Für die Schmuggler lohne sich die Rechnung, wenn ein bereits ausgemustertes Schiff ohne Crew und Treibstoff auf dem Meer zurückgelassen werde.
Maximale «Rendite» für die Schlepper
Beat Schuler vom UNHCR kommt beim Flüchtlingsschiff «Sky Blue M» mit 800 Personen an Bord auf bis zu 5 Millionen Franken Einnahmen für die Schlepper. Für eine Fahrt bezahle ein Flüchtling zwischen 5000 und 7000 Franken.
«Die Flüchtlinge zahlen in eine Gesellschaft ein, die den Betrag verwaltet. Sobald die Dienstleistungen erbracht sind, also die Überfahrt gelungen ist, dann werden die Geldbeträge ausbezahlt. Somit ist das Risiko für die Flüchtlinge kleiner, dass sie ihr Geld verlieren.»

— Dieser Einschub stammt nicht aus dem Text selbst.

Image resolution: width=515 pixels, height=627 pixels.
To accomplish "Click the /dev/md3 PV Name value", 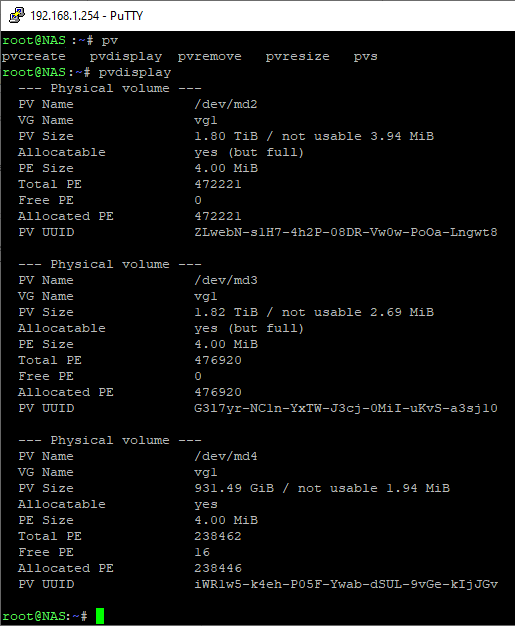I will tap(226, 280).
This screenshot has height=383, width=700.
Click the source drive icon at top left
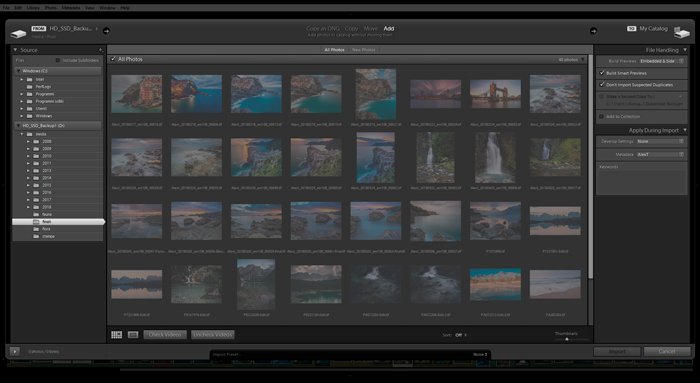(18, 33)
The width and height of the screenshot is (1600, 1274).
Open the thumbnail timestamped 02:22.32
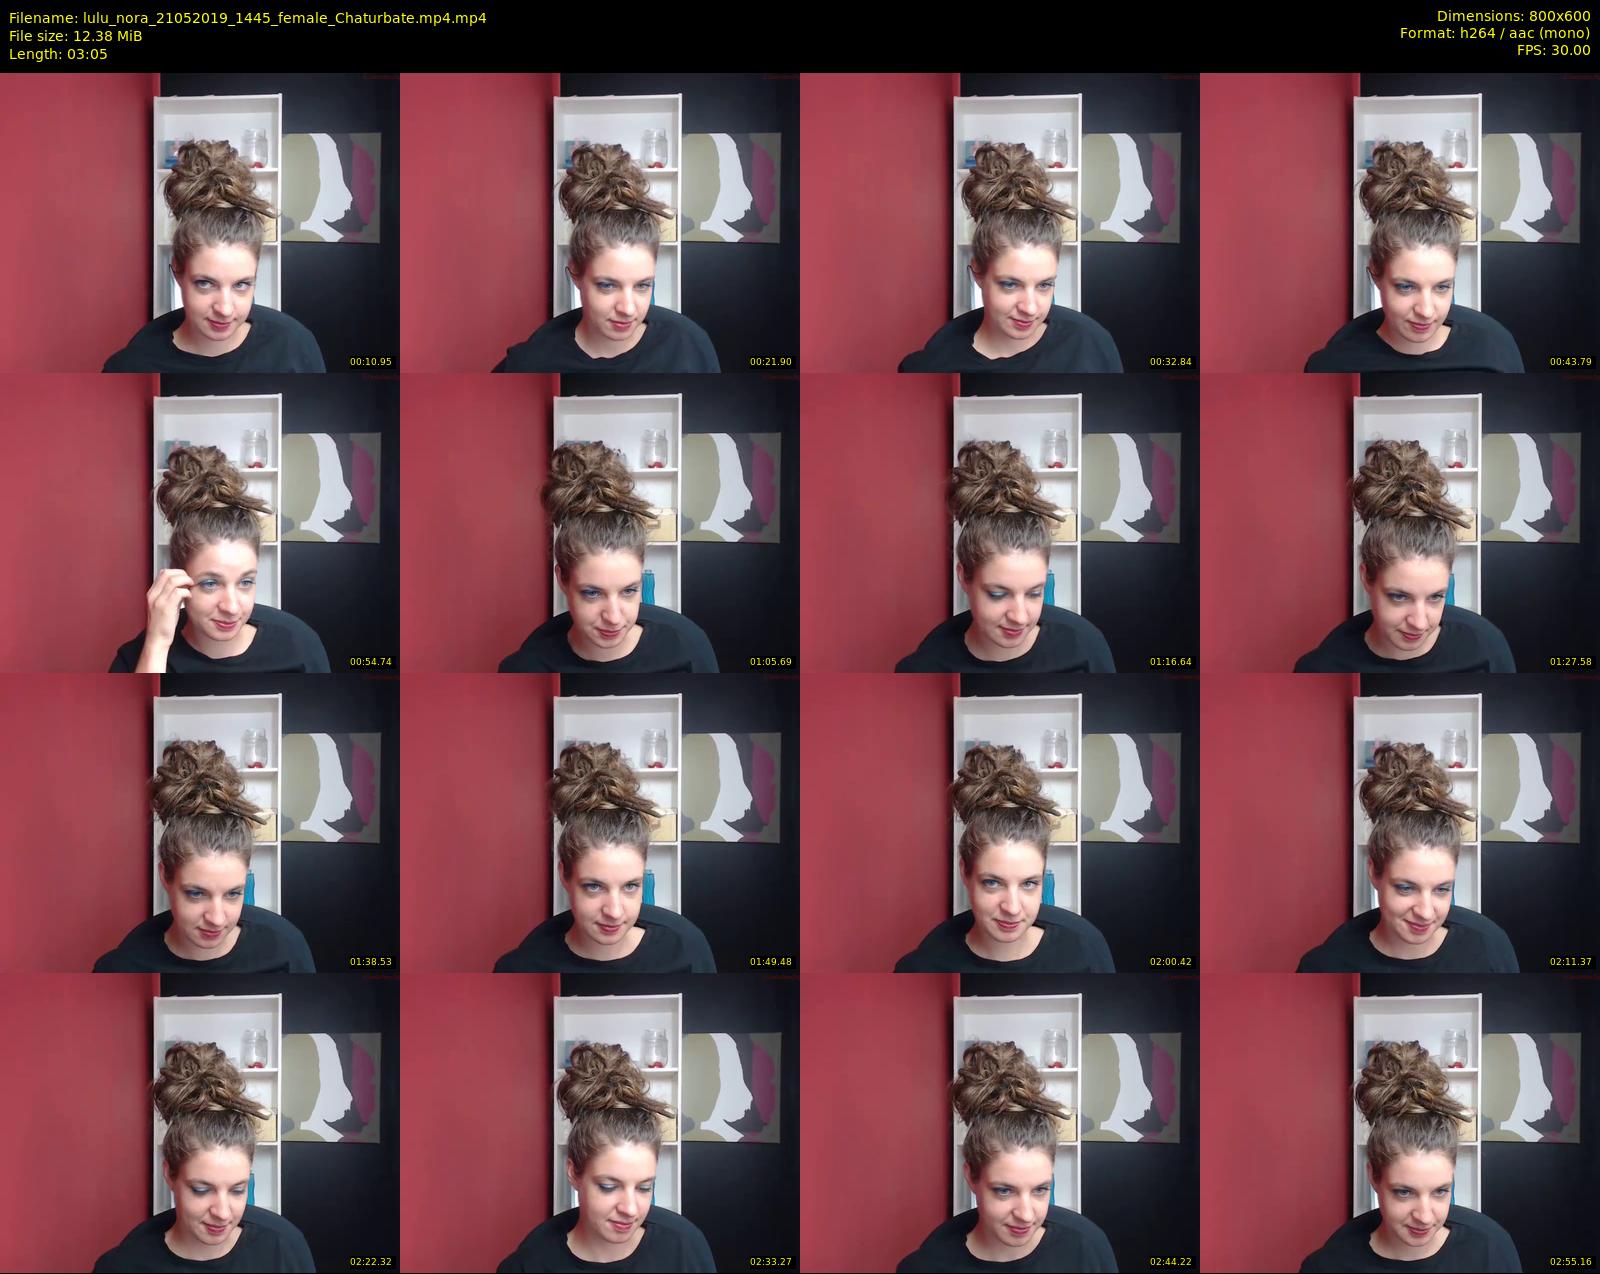tap(200, 1122)
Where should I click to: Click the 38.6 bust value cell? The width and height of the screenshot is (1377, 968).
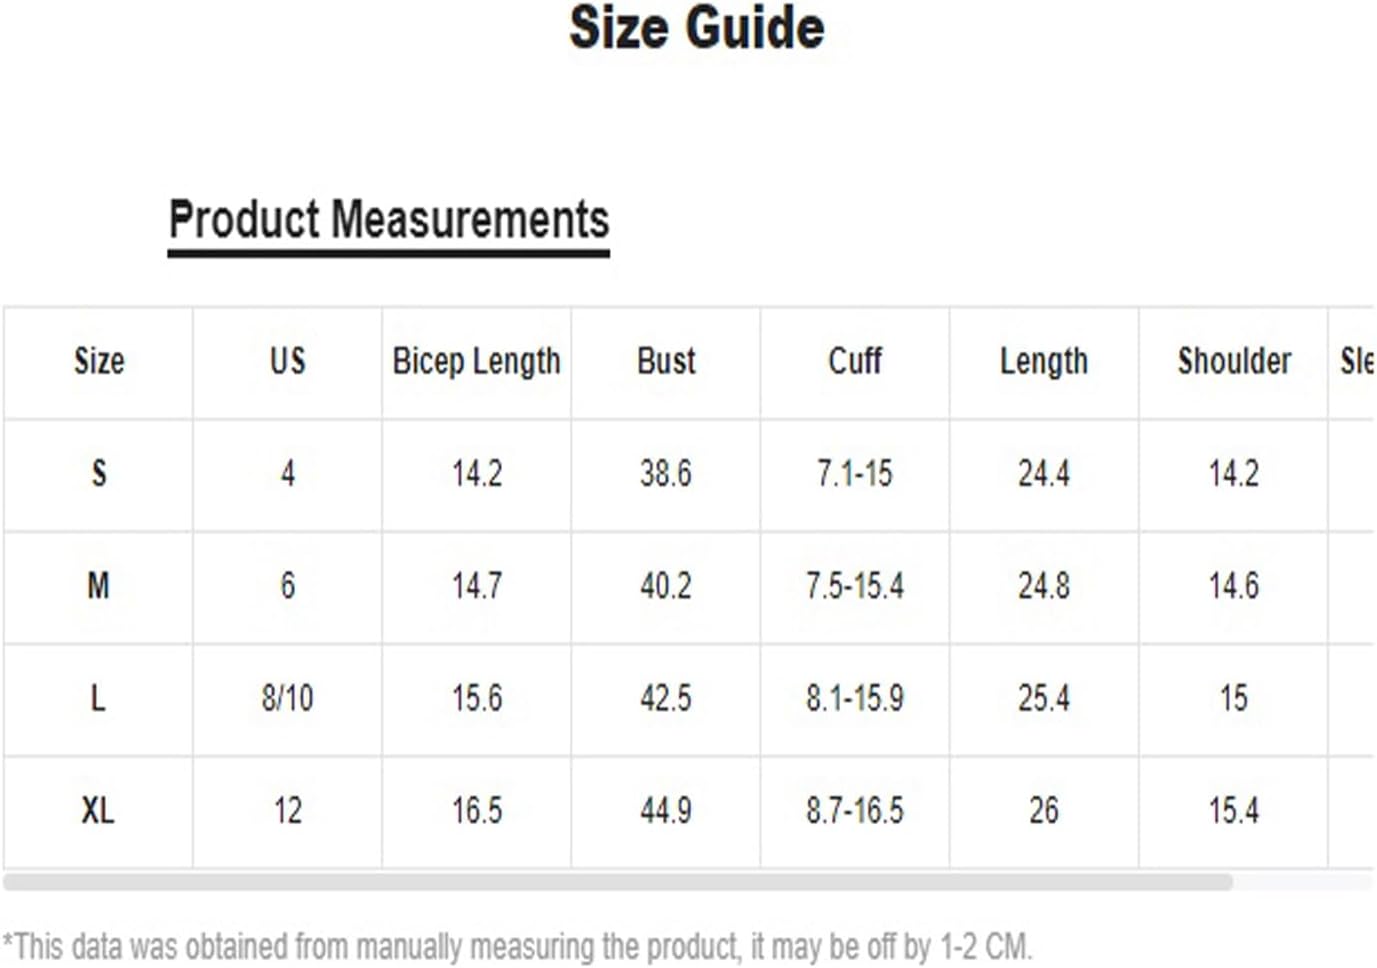(666, 473)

Flüchtingstransport im grossen Stil
Die Vereinten Nationen warnen vor dieser neuen Taktik der Schleuserbanden. In den vergangenen zwei Monaten seien verstärkt alte Frachter ohne elektronische Hilfsmittel eingesetzt worden, um heimlich Flüchtlinge nach Europa zu bringen. Die Frachter seien gekauft, geleased oder geklaut und kämen zumeist aus der Türkei, führt Beat Schuler aus.
Roger Witschi, Hochseekapitän und Schifffahrtsexperte, mutmasst gegenüber «10vor10», dass es sich bei den Frachtern um ausgemusterte Küstenmotorschiffe aus der Nord- und Ostsee handeln könnte. Diese seien über Weiterverkäufe ins östliche Mittelmeer gelangt – und könnten dort auf «Chartermärkten» für wenig Geld von den Schleppern gemietet werden.
«Seriös wirkende Personen, die sich beispielsweise als Warentransporteure ausgeben, können solche Schiffe durchaus kurzfristig chartern. Für einen Tag, eine Woche, ähnlich wie bei der Autovermietung.» Dies sei bereits für 2000-3000 Dollar pro Tag möglich – maximale Rendite also.
«Verladung» auf internationalen Gewässern?
Doch wie schaffen es hunderte Asylsuchende unbemerkt an Bord der Frachter? «Vermutlich fand die Bemannung mit den Flüchtlingen auf internationalen Gewässern statt, über kleine Schlepperboote, wie man sie bereits kennt. Alles andere wäre ein sehr grosses Versagen der Behörden.»
Schuler sieht weitere Vorteile für die Schlepper: «Es gibt in der Türkei über eine Million syrische Flüchtlinge. Es ist einfacher, direkt von der türkischen Küste aus abzulegen als zuvor nach Libyen zu gelangen – per Flugzeug oder auf dem Landweg – und von dort eine Bootsfahrt nach Lampedusa oder Sizilien zu riskieren».
Ende von «Mare Nostrum» als Begründung
Hintergrund sei zugleich auch das Ende des italienischen Hilfseinsatzes «Mare Nostrum». Dadurch werde eine Überfahrt der Flüchtlinge in kleineren Schiffen gefährlicher. Die Mission wird zwar unter dem Namen «Triton» von den EU-Staaten weitergeführt, jedoch in begrenztem Umfang und mit deutlich weniger Mitteln.
Die Gefahr das Leben zu verlieren, ist aber auch auf den Frachtern gross. Denn auch auf den grossen Schiffen setzen sich die Schleuser unterwegs ab und schalten den Autopilot ein. Ohne Kapitän besteht die Gefahr, dass das Schiff kentert. Bisher hat die Küstenwache jedoch rechtzeitig eingegriffen.